> [WORK REQUEST]
From the records below, print exactly the lines starting at the one containing "Image resolution: width=1568" and ending at the one containing "Given: Open the Журнал menu in menu bar", ends included, and nothing else.

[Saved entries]
_ _ _ _
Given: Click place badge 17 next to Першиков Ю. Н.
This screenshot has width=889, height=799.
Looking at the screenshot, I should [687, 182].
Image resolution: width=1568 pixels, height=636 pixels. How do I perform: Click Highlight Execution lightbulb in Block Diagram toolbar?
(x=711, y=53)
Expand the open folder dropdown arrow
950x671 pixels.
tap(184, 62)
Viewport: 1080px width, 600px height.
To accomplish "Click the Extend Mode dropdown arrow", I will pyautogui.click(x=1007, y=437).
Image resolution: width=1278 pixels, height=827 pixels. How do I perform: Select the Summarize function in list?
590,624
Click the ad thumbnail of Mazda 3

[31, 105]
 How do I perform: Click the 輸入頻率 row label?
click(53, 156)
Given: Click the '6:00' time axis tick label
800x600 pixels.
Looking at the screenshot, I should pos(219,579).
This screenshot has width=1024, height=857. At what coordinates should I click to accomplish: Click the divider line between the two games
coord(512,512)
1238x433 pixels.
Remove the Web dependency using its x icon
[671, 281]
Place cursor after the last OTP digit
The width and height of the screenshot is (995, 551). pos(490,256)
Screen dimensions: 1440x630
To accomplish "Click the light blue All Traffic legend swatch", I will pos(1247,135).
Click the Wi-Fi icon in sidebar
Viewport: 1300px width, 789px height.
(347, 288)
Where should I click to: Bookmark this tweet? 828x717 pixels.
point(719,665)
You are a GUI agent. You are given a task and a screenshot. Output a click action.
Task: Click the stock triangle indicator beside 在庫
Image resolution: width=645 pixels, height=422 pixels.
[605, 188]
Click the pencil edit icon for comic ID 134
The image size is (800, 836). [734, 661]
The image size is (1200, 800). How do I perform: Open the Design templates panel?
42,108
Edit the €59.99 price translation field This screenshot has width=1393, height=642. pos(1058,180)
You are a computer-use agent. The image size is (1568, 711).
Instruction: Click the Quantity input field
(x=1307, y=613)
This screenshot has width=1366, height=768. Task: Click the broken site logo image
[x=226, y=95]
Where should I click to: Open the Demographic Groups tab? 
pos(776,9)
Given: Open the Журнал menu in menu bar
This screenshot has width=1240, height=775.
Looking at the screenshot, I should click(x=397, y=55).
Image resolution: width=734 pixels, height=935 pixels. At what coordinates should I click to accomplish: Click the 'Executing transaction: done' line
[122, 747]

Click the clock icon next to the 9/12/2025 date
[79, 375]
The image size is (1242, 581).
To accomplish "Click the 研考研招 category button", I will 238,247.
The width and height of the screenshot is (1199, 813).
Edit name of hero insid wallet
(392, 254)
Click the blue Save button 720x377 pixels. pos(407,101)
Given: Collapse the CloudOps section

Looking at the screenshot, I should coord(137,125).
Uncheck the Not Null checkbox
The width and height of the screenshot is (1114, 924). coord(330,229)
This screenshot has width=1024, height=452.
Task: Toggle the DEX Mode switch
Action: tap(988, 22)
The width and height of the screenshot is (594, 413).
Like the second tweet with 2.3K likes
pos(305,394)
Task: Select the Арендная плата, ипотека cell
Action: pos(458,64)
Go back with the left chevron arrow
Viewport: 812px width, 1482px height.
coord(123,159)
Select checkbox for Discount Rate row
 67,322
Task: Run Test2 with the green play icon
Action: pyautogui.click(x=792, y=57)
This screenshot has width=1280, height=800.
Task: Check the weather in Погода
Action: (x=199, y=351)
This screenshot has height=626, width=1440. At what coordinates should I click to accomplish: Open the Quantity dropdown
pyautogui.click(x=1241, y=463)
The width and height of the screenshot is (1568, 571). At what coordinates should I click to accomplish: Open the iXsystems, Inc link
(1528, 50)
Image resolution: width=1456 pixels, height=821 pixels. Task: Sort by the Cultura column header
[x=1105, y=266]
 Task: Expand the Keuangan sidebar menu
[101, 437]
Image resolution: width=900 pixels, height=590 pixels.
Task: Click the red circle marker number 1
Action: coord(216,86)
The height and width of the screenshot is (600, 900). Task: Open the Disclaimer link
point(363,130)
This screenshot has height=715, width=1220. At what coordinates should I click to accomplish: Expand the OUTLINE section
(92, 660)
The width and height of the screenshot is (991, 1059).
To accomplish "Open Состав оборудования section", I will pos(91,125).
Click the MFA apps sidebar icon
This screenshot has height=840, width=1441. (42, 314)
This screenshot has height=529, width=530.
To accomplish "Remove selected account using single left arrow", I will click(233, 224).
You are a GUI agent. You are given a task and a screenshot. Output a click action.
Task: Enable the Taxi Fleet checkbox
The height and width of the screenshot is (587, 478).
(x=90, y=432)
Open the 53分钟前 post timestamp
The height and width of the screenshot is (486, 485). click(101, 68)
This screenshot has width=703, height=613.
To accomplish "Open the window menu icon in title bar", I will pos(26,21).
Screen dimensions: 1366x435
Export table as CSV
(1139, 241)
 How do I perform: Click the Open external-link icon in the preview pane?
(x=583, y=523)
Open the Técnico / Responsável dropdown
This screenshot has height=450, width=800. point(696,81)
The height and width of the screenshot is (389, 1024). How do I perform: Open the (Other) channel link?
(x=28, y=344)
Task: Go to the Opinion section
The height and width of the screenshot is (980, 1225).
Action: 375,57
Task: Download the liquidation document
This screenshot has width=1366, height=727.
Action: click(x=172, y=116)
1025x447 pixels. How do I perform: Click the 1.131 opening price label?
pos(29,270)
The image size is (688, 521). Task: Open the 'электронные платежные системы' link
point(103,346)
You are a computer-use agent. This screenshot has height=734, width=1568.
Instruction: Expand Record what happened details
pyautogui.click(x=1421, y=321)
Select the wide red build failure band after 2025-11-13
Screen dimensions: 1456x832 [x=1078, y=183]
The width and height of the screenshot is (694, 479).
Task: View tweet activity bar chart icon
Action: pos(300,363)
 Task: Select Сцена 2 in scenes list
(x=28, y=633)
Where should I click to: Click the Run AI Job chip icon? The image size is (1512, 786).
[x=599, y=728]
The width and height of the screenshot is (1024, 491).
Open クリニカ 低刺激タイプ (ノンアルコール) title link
_ _ _ _
> [OUTPUT FOR THIS EXERCISE]
Image resolution: width=1568 pixels, height=636 pixels. How do I perform: Click Highlight Execution lightbulb in Block Diagram toolbar?
(x=711, y=53)
Expand the open folder dropdown arrow
950x671 pixels.
tap(184, 62)
Viewport: 1080px width, 600px height.
To accomplish "Click the Extend Mode dropdown arrow", I will pyautogui.click(x=1007, y=437).
Image resolution: width=1278 pixels, height=827 pixels. How do I perform: Select the Summarize function in list?
590,624
Click the ad thumbnail of Mazda 3

[31, 105]
 How do I perform: Click the 輸入頻率 row label?
click(53, 156)
Given: Click the '6:00' time axis tick label
800x600 pixels.
Looking at the screenshot, I should pos(219,579).
This screenshot has width=1024, height=857. At what coordinates should I click to accomplish: Click the divider line between the two games
coord(512,512)
1238x433 pixels.
Remove the Web dependency using its x icon
[671, 281]
Place cursor after the last OTP digit
The width and height of the screenshot is (995, 551). pos(490,256)
Screen dimensions: 1440x630
To accomplish "Click the light blue All Traffic legend swatch", I will pos(1247,135).
Click the Wi-Fi icon in sidebar
Viewport: 1300px width, 789px height.
(347, 288)
Where should I click to: Bookmark this tweet? 828x717 pixels.
point(719,665)
You are a GUI agent. You are given a task and a screenshot. Output a click action.
Task: Click the stock triangle indicator beside 在庫
Image resolution: width=645 pixels, height=422 pixels.
[605, 188]
Click the pencil edit icon for comic ID 134
The image size is (800, 836). [734, 661]
The image size is (1200, 800). How do I perform: Open the Design templates panel?
42,108
Edit the €59.99 price translation field This screenshot has width=1393, height=642. pos(1058,180)
You are a computer-use agent. The image size is (1568, 711).
Instruction: Click the Quantity input field
(x=1307, y=613)
This screenshot has width=1366, height=768. Task: Click the broken site logo image
[x=226, y=95]
Where should I click to: Open the Demographic Groups tab? 
pos(776,9)
Given: Open the Журнал menu in menu bar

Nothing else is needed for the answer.